__Passage__.
## Introduction

The goal is to combine several models' predictions to achieve the highest score with no overfitting. 
For this hyperparameters should be tuned wihout information about LB score. It is better to see what techniques can be applied to achieve maximize the score function. 

In [None]:
import numpy as np
import pandas as pd
import matplotlib.pyplot as plt

## Reference
* sub0: https://www.kaggle.com/fergusfindley/tpsjan22-eda-baseline-train-submission   
* sub1: https://www.kaggle.com/ambrosm/tpsjan22-06-lightgbm-quickstart                  
* sub2: https://www.kaggle.com/ambrosm/tpsjan22-03-linear-model                   

## LB score
* sub0: 4.61163 
* sub1: 4.38188  
* sub2: 4.33338

In [None]:
train_df = pd.read_csv('../input/tabular-playground-series-jan-2022/train.csv')
test_df = pd.read_csv('../input/tabular-playground-series-jan-2022/test.csv')
sub = pd.read_csv('../input/tabular-playground-series-jan-2022/sample_submission.csv')

sub0 = pd.read_csv('../input/tpsjan22-eda-baseline-train-submission/submission.csv')
sub1 = pd.read_csv('../input/tpsjan22-06-lightgbm-quickstart/submission_lightgbm_quickstart.csv')
sub2 = pd.read_csv('../input/tpsjan22-03-linear-model/submission_linear_model_rounded.csv')

__Task description__. Carry the submission-blending notebook forward from its final line.

__Rows__.
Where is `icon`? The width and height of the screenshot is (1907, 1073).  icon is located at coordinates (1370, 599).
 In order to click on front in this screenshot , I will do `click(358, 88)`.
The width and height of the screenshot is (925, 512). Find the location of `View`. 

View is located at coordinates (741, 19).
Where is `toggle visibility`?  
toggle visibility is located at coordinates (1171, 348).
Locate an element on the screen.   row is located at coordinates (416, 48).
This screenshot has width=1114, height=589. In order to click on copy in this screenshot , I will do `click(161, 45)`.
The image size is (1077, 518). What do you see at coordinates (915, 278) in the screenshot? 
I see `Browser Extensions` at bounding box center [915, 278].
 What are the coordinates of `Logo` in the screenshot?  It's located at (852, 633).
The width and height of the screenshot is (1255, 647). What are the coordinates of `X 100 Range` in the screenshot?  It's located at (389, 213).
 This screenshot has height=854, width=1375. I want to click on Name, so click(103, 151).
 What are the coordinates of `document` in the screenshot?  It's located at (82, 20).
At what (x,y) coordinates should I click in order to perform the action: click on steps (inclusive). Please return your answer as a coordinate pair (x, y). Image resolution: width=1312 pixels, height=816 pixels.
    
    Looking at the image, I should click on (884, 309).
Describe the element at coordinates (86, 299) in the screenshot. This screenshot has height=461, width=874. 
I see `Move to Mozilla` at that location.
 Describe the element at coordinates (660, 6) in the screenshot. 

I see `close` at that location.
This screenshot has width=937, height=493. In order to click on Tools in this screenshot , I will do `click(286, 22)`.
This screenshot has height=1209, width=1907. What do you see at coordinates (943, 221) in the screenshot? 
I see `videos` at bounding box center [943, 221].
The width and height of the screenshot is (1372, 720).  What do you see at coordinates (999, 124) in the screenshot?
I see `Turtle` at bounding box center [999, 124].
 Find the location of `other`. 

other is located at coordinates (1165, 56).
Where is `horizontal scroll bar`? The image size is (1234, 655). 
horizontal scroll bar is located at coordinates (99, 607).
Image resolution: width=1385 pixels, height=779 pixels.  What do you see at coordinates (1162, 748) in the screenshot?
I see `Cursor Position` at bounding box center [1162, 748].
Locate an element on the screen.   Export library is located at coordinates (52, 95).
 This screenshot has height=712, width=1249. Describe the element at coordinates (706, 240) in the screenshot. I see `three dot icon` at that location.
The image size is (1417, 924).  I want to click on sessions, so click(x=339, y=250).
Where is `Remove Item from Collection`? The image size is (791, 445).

__Output for this exercise__.
## Some visualization

In [None]:
pred = np.array([np.array(sub0['num_sold'].values), np.array(sub1['num_sold'].values), np.array(sub2['num_sold'].values)])
pred.T

In [None]:
np.log(pred.T)

In [None]:
# Plot the distribution of the test predictions
plt.figure(figsize=(16,3))
plt.hist(train_df['num_sold'], bins=np.linspace(0, 3000, 201),
         density=True, label='Training')
plt.hist(sub0['num_sold'], bins=np.linspace(0, 3000, 201),
         density=True, rwidth=0.5, label='sub0 predictions')
plt.hist(sub1['num_sold'], bins=np.linspace(0, 3000, 201),
         density=True, rwidth=0.5, label='sub1 predictions')
plt.hist(sub2['num_sold'], bins=np.linspace(0, 3000, 201),
         density=True, rwidth=0.5, label='sub2 predictions')
plt.xlabel('num_sold')
plt.ylabel('Frequency')
plt.legend()
plt.show()

In [None]:
test_df['num_sold0'] = sub0.num_sold
test_df.head()

In [None]:
country='Norway'
store='KaggleMart'
product='Kaggle Hat'
plt.figure(figsize=(20, 6))
train_subset = train_df[(train_df.country == country) & (train_df.store == store) & (train_df['product'] == product)]
plt.scatter(np.arange(len(train_subset)), train_subset.num_sold, label='true', alpha=0.5, color='red', s=3)
plt.legend()
plt.title('Predictions and true num_sold for five years')
plt.show()

In [None]:
plt.figure(figsize=(20, 6))
train_subset = train_df[(train_df.country == country) & (train_df.store == store) & (train_df['product'] == product)]
plt.scatter(np.arange(len(train_subset)),np.log(train_subset.num_sold), label='true', alpha=0.5, color='red', s=3)
plt.legend()
plt.title('Log of True num_sold for five years')
plt.show()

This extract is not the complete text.